Why do small children in Japan ride the subway alone?

economist.com

47 points by feyman_r a day ago


lmm - 20 hours ago

Small children in any city with a subway used to ride it alone; it was entirely normal in New York or London. The question to be answered isn't why they do it in Japan, it's why they stopped elsewhere. (The article points to a mother being arrested for allowing her 10-year-old to play, which kind of thing is likely the immediate cause, but begs the question[1] of why and how we got to that state)

[1] in the usual sense of the phrase, not the historical one recorded in some dictionaries

davidsojevic - 19 hours ago

In a similar vein, there is a Japanese TV show called "Old Enough!" [0] (1991-present) that focuses on kids as young as 3 year olds heading out of home by themselves and performing errands -- it really is quite amazing to watch how independent some of the kids are!

[0] https://en.wikipedia.org/wiki/Old_Enough%21

coldtea - 20 hours ago

Because it's a safer country whose culture doesn't produce as many insane and/or violent people, and doesn't have as many hysterical helicopter parents.

In US kids used to also do just that, about half a century ago now.

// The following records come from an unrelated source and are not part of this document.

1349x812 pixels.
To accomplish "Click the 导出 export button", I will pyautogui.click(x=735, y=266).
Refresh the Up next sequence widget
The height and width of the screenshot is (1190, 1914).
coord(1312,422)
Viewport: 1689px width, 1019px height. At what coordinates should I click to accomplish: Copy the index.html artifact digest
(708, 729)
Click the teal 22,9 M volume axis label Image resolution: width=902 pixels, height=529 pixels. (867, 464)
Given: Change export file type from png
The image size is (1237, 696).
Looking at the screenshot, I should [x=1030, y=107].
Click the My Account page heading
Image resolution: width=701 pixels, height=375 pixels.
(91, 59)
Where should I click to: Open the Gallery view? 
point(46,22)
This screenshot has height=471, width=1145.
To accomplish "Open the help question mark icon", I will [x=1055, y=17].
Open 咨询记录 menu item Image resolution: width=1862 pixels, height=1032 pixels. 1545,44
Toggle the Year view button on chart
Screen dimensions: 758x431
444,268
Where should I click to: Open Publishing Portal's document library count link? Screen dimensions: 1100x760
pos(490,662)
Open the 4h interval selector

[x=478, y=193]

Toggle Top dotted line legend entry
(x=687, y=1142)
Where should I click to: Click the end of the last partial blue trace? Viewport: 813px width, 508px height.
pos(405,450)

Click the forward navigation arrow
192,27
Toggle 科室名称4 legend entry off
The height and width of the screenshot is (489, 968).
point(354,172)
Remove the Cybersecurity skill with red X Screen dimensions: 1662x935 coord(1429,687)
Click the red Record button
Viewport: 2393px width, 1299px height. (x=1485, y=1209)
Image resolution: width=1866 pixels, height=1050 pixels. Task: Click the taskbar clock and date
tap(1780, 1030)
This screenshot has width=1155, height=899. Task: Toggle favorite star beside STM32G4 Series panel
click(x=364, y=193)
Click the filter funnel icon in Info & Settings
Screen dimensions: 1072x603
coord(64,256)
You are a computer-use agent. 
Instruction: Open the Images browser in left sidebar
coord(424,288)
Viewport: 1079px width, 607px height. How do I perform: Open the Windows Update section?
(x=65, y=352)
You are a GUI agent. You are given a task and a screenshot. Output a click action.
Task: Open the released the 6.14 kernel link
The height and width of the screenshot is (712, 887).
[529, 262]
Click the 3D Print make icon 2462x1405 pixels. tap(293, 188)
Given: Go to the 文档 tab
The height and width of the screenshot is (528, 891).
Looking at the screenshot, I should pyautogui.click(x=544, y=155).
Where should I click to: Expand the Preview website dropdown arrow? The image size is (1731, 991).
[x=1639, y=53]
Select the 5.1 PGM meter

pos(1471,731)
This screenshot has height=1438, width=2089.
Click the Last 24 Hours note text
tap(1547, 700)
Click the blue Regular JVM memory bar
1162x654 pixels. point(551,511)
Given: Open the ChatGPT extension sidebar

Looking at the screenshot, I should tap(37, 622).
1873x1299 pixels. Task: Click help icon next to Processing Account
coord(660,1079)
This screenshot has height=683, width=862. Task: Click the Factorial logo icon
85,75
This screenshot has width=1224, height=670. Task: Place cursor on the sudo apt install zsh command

And walk to school in many places until the 80s and 90s.

ctrlp - 19 hours ago

HN likes to blame safetyism or the "perception of crime" as if crime isn't real. The answer is that big cities in the US and Western Europe have changed in the past 20-30 years. There has been a real increase in free-range mentally deranged homeless. And a parallel increase in "cultural diversity" via immigration, leading to a lower trust environment all around. It may be a low probability event for a homeless lunatic to scream at your child or worse, or for your kid to wander into the wrong neighborhood, but parents don't want their kids exposed to that crap. Who would? Meanwhile, affluent parents have fewer children to spare and very thin communities to watch out for kids in general. The CPS laws penalizing more traditional parenting certainly don't help things.

freetime2 - 19 hours ago

I was born and raised in the US, and now living in Japan with my children attending a public elementary school here. I have been very pleased with my kids' preschool and elementary school so far: the teaching staff, the way subjects are taught (except maybe for English), the sense of responsibility and autonomy they are learning, healthy lunches, the musical performances, their physical fitness, etc. My kids also generally seem to be more fond of their school, and take more pride in it than I had growing up.

> “Our job is to prepare them to enter society” by teaching them to collaborate, take initiative and treat everyone equally. He calls it hito-zukuri, the art of making people.

> The education ministry’s slogan is chi-toku-tai: a blend of chi (academic ability), toku (moral integrity), and tai (physical health). This means lots of sports and arts. It also means that teachers praise effort, rather than achievement. Studies suggest this is an excellent idea: it makes children more resilient, notes Jennifer Lansford of Duke University.

I actually think there is something to this. I struggled a lot in school with depression and behavioral problems - and drugs when I got a bit older - and it wasn't until I finally went off to college and gained some autonomy and was really challenged for the first time that I snapped out of it. With my kids I feel like I can already see that internal drive that I didn't develop until I was 18.

Not all perfect, of course. But in general I like what I see.

averageRoyalty - 2 hours ago

https://archive.md/9YRax

theshrike79 - 16 hours ago

There's a great Japanese (reality?) TV show that kinda borders this: https://en.wikipedia.org/wiki/Old_Enough!

I think it's on Netflix in most countries.

In it kids, usually 3-6 years old, are sent alone on errands like buying groceries or picking up stuff. They're followed by camera crew with hidden cameras who only interfere if the kids are _actually_ in danger (never happened in the episodes I saw).

The parents are a bit worried usually, but not scared to death like an American parent would be if they had to send a 5yo to the closest store - which most likely is not accessible without a car anyway...

Aeolun - 19 hours ago

Probably partially to do with how many other children do. The entire spectrum from 5-80 years old all take the train in the morning and throughout the day.

There’s attendants at every station, so if they get off at the wrong place they can always find someone to help.

The child (most of them anyhow) will have a transport card with them registered to the parents address/phone number, so even if they lose their mind staff will be able to contact the parents.

utopcell - 20 hours ago

https://www.removepaywall.com/search?url=https://www.economi...

wiskinator - 20 hours ago

Article is paywalled but I think inverting the question is fun.

Why don’t small kids in other western countries ride the subway alone?

johnea - 5 hours ago

To... get to the other side?

- 19 hours ago
[deleted]
steele - 20 hours ago

Obviously just to puzzle and delight the Occidental rugged individualist.

PoppinFreshDo - 20 hours ago

Having an unbelievable level of public safety probably has something to do with it.